A 2010 study reviewed the incidence of phone use while cycling and its effects on behavior and safety. In 2013 a national survey in the US reported the number of drivers who reported using their phones to access the Internet while driving had risen to nearly one of four. A study conducted by the University of Vienna examined approaches for reducing inappropriate and problematic use of mobile phones, such as using phones while driving.
Accidents involving a driver being distracted by being in a Telephone call on a phone have begun to be prosecuted as negligence similar to speeding. In the United Kingdom, from 27 February 2007, motorists who are caught using a handheld phone while driving will have three penalty points added to their license in addition to the fine of £60. This increase was introduced to try to stem the increase in drivers ignoring the law. Japan prohibits all use of phones while driving, including use of hands-free devices. New Zealand has banned handheld phone use since 1 November 2009. Many states in the United States have banned text messaging on phones while driving. Illinois became the 17th American state to enforce this law. As of July 2010, 30 states had banned texting while driving, with Kentucky becoming the most recent addition on July 15.
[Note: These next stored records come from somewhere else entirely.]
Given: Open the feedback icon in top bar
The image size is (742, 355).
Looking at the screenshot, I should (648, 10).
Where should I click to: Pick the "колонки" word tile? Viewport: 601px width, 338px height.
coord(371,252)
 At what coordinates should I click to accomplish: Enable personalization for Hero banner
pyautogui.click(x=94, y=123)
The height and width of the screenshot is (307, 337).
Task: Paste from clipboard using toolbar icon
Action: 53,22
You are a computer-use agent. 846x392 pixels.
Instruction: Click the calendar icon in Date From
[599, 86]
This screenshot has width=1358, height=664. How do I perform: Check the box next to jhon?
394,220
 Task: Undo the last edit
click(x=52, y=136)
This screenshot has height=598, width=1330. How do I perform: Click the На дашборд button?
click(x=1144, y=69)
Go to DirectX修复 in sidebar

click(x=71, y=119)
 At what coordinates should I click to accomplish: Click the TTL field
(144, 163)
Public Health Law Research maintains a list of distracted driving laws in the United States. This database of laws provides a comprehensive view of the provisions of laws that restrict the use of mobile devices while driving for all 50 states and the District of Columbia between 1992, when first law was passed through December 1, 2010. The dataset contains information on 22 dichotomous, continuous or categorical variables including, for example, activities regulated (e.g., texting versus talking, hands-free versus handheld calls, web browsing, gaming), targeted populations, and exemptions.
Leaked documents published by WikiLeaks, codenamed Vault 7 and dated from 2013 to 2016, detail the capabilities of the United States Central Intelligence Agency (CIA) to perform electronic surveillance and cyber warfare, including the ability to compromise the operating systems of most smartphones (including iOS and Android).
Guidelines for mobile device security were issued by NIST and many other organizations. For conducting a private, in-person meeting, at least one site recommends that the user switch the smartphone off and disconnect the battery.
It has also been theorized that for some users, addiction to use of their phones, especially before they go to bed, can result in "ego depletion." Many people also use their phones as alarm clocks, which can also lead to loss of sleep.Kalsbeek, Andries (2012). The Neurobiology of Circadian Timing Elsevier. pp. 382.
Lithium-ion and Lithium-polymer batteries, those commonly powering portable electronics, additionally wear down more from fuller charge and deeper discharge cycles, and when unused for an extended amount of time while depleted, where self-discharging may lead to a harmful depth of discharge.
The functional life span of mobile phones may be limited by lack of software update support, such as deprecation of TLS cipher suites by certificate authority with no official patches provided for earlier devices.